The readings for Sunday are Jeremiah 14:(1-6), 7-10, 19-22; Psalm 84:1-6; 2 Timothy 4:6-8, 16-18; and Luke 18:9-14. To save you the trouble of looking them up, that’s Jeremiah’s plea for the drought to end, Paul’s plaintive acknowledgment that he’s at the end of his career, and the parable of the Pharisee and the Publican. Ordinarily, I’m drawn to texts that seem to trigger anti-Judaic prejudice (such as Sunday’s parable, which permits pious Gentiles to congratulate themselves for not being hypocrites like those Pharisees), but I’m not sure I can modulate my philo-Judaic interpretation of the text into a proper sermon. moreover, the Jeremiah passage includes the words “We look for peace, but find no good; for a time of healing, but there is terror instead,” a refrain that seems a propos for this particular juncture.
And then there’s dear old Paul, getting ready to hang up his — whatever it was that he used, that he might either hang up or leave in a heap on the floor, for the dog to lie on, so that his parents would say, “The floor is not a coatrack; go hand that up like a civilized person.”
Monday’s service includes a blessing of the Seabury grounds, in which there’ll be lots of miscellaneous verses, and the main Gospel reading is Luke 11: 1-13, which includes Luke’s (short) version of the Lord’s Prayer, the parable of the friend at midnight, and the query about giving children stones instead of eggs, a scorpion instead of fish. Heaven only knows what I can do with that; maybe I’ll look into those miscellaneous verses for a resource.
Maybe I’ll be able to sneak some sermon-writing time in during the committee meeting and presentation.
[Later: Through the helpful intercession of Josiah, I have opened an antique file that records what was actually a pretty decent sermon. I won’t be able to preach it just as it stands — time has passed, the setting is different, few people will remember the transitory outrage that the Savings and Loan scandal-giveaway engendered — but there’s a good homiletical idea in there, so I won’t necessarily have to start from scratch.]
DRMA: Kid Fears by the Indigo Girls; Velvet Underground by Jonathan Richman; Miracles by the Jefferson Starship; The Man I Love by Ella Fitzgerald; Blessed To Be A Witness by Ben Harper; Down On Me by Eddie Head and his Family; The Revolution by David Byrne.
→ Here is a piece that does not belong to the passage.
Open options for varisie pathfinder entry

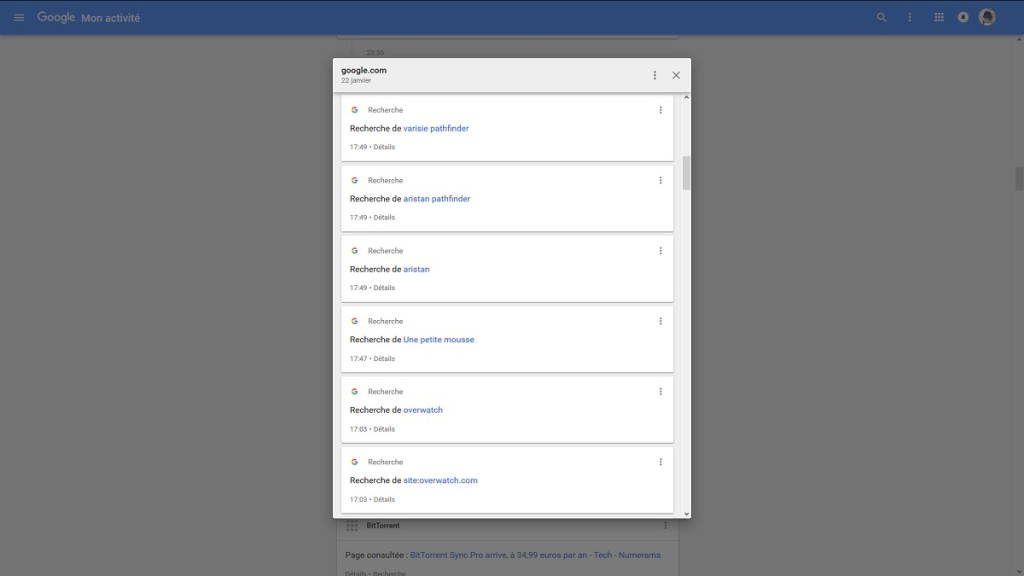pyautogui.click(x=660, y=110)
Why isn’t there an ad for the Democratic candidate for President that runs something like,
President Bush looks at Iraq and says, “Freedom is on the march.” How would you feel about electing a man who thinks this — [video segments of explosions, newspaper headlines announcing kidnapping, figures of U.S. and Iraqi fatalities] — is freedom?John Kerry can tell the difference between freedom and chaos.
Just asking. . . .
In the frenzy of the past few days, I missed the chance to note that Seabury has confirmed that I’ll be giving an inaugural lecture as Professor of New Testament this coming spring. Seabury will include my lecture as one in a series of endowed lectures including presentations by my friends Francis Watson, Kirby Laing Chair in New Testament and Professor in New Testament Exegesis at the University of Aberdeen, and Stephen Fowl, Professor of New Testament at Loyola College in Maryland. We’ve invited another participant, from whom we haven’t received a response.
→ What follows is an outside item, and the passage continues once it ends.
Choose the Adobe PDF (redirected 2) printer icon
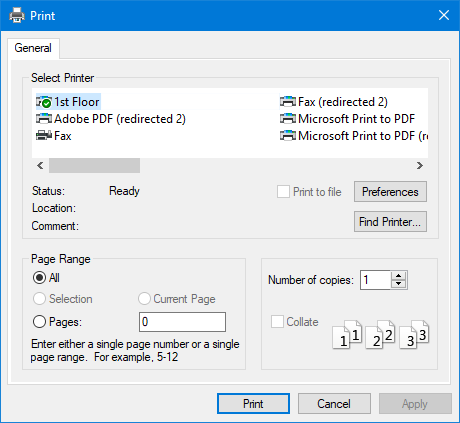 click(x=44, y=119)
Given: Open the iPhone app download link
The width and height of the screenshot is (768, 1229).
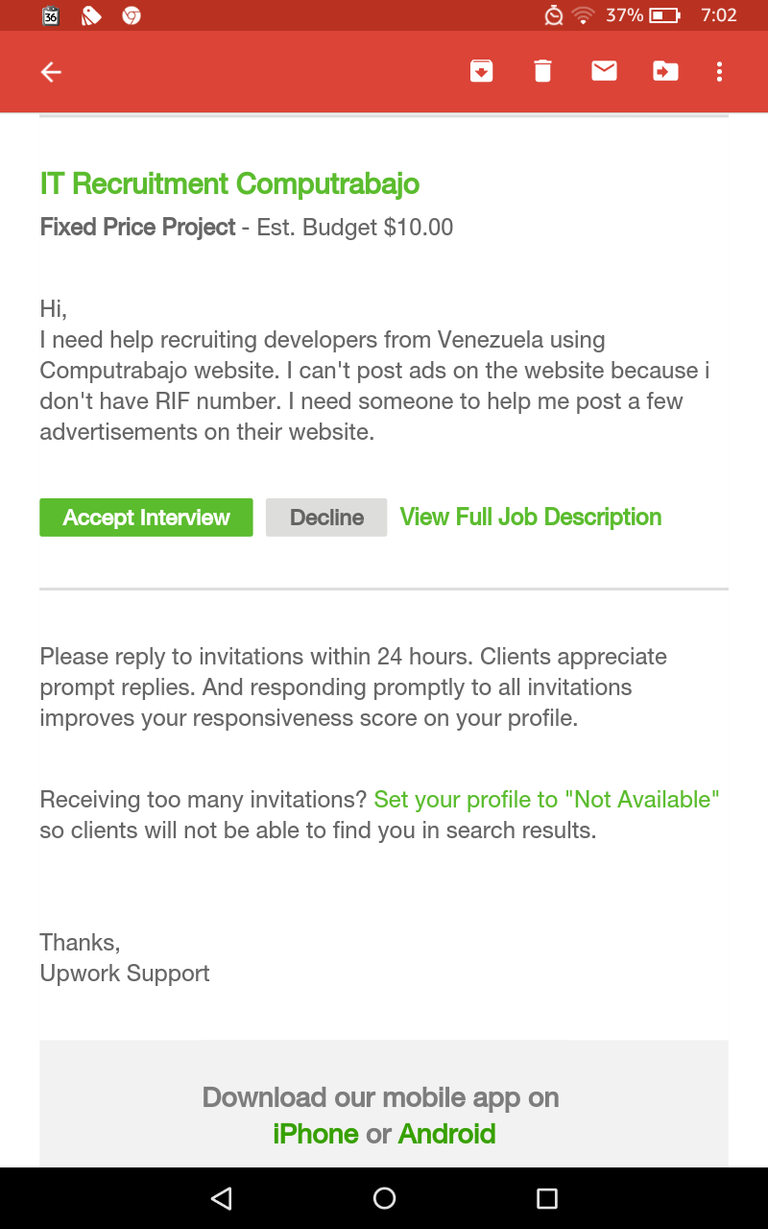Looking at the screenshot, I should click(x=316, y=1134).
These will constitute the Winslow Lectures for 2005, an endowed lectureship that Seabury has left quiescent until recently. We’ll all be talking about biblical theology, in one or another way. Steve has indicated an interest in drawing on Aquinas’s commentary on John; Francis has recently written on Paul’s hermeneutics, which may provide a jumping-off point for his presentation. I’ll be speaking about biblical theology as a signifying practice, for which my working title is “Representing the Truth.” Since the Evanston area hotels will surely fill up instantly when the dates are set, we’ll see what we can do about making these presentations accessible online.
I’m also preaching Sunday and Monday (at Seabury) both, which counts as something less than unalloyed good news, considering how busy I’ll be between now and then. If I have something vaguely resemlbing an idea of what I’ll say, you will be the first to know.
Oh, and the Red Sox won again!!
Probably the best response to the Eames Commission Report that will come along appears at The Wibsite — but Simon Kershaw’s page is open for comments, and seems to be attracting some useful feedback.
I read the Eames Commission Report today with mixed feelings. I uphold, firmly and without hesitation, the ministries and relationships of my lesbian and gay friends. At the same time, I see that the Episcopal Church in the USA mishandled the process by which it approached and consummated its advocacy of these causes, and I recognize ample ground for Anglicans who dissent from these conclusions. I don’t see a way that the Commission could have gone further without utterly alienating the vast preponderance of my neighbors in the Communion — and the point of the commission’s report was to ascertain how best to maintain the communion.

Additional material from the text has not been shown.